Absolument ! Il y a eu une sorte d’intelligence de projet entre ces gens qui avaient eu la gentillesse de jouer le jeu et de nous prêter leurs films, les téléspectacteurs et nous professionnels. La confiance et le respect du matériel prêté ont été absolus. Nous avions à coeur de ne pas trahir, manipuler, ridiculiser. Il y avait un engagement éthique et esthétique très grand. C’était un sentiment partagé par tous !

D’ailleurs, à cette époque, j’étais un jeune réalisateur et producteur et la relation à ces images, la découverte de ces regards, cette légèreté, ce côté impromptu sans nous donner l’impression de nous imposer ces images a modifié ma manière de regarder nos métiers de réalisation. J’ai véritablement été imprégné par les images amateurs si bien que deux ans plus tard, j’ai fait le film de fiction “En attendant la lumière” pour FR3 et je l’ai tourné exactement comme un cinéaste amateur, avec la caméra fixe.

 

Aujourd’hui, la Cinémathèque du documentaire de la BPI s’apprête à rediffuser “La Vie filmée”. Comment pensez-vous que ces films vont être perçus ? J’imagine qu’on ne va pas les regarder de la même manière en 2020 qu’en 1975.
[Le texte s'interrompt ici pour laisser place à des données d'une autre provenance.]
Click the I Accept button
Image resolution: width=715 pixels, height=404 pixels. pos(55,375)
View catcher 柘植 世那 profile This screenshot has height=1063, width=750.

Cette série-là n’est certainement pas une série du XXIe siècle. Elle reflète une époque et à mon avis, une France qui se sentait mieux et qui était beaucoup plus en paix avec elle-même. Je me suis d’ailleurs récemment demandé si ce n’était pas trop brutal de présenter ces films aujourd’hui avec tout ce qui se passe actuellement dans le monde.

 

Ça peut aussi nous inviter à prendre du recul, à relativiser parce qu’on l’a vu, ces époques-là n’étaient pas totalement dénuées de drames et pour autant, les gens avaient de la ressource et continuaient de vivre leur quotidien.

Ça me fait plaisir que vous parliez de ça car c’est vrai que dans ces films on passe par des moments de troubles. Mais dans ces images il y a presque quelque chose de sous-entendu, à savoir que demain sera sans doute plus beau. J’ai l’impression que malgré ce que ces gens vivaient, ça ne remettait pas forcément en cause ce qu’ils vivaient, ni leurs relations intrafamiliales, ni leur relation au monde. Ces films témoignent des petits moments de vie qui ne racontent rien d’autre que leur propre existence. Ils racontent un goût de vivre. Il y avait aussi chez ces cinéastes amateurs le plaisir de créer des images. Aujourd’hui, plus personne n’a à réfléchir aux images -n’importe quel téléphone peut faire des films. Et surtout, on ne cesse de raconter combien notre avenir est risqué, difficile, compliqué, peu probable…

 

Lors de la première diffusion, cette série était déjà hautement nostalgique. Pour vous, la crise que nous rencontrons actuellement risque de décupler ce sentiment ?

Oui, peut-être. C’est vrai aussi que les gens qui ont été filmés sont des gens qui ont accédé à l’antenne sans avoir rien fait pour cela. Ils n’ont pas cherché à devenir des vedettes. L’intégrité de leur vie est donc absolument totale. Ils sont eux-mêmes et restent eux-mêmes. Ils sont libres de leurs mouvements et de leurs choix. Ces images racontent un goût du moment, du plaisir, de la liberté. Une espèce de sincérité assez élémentaire.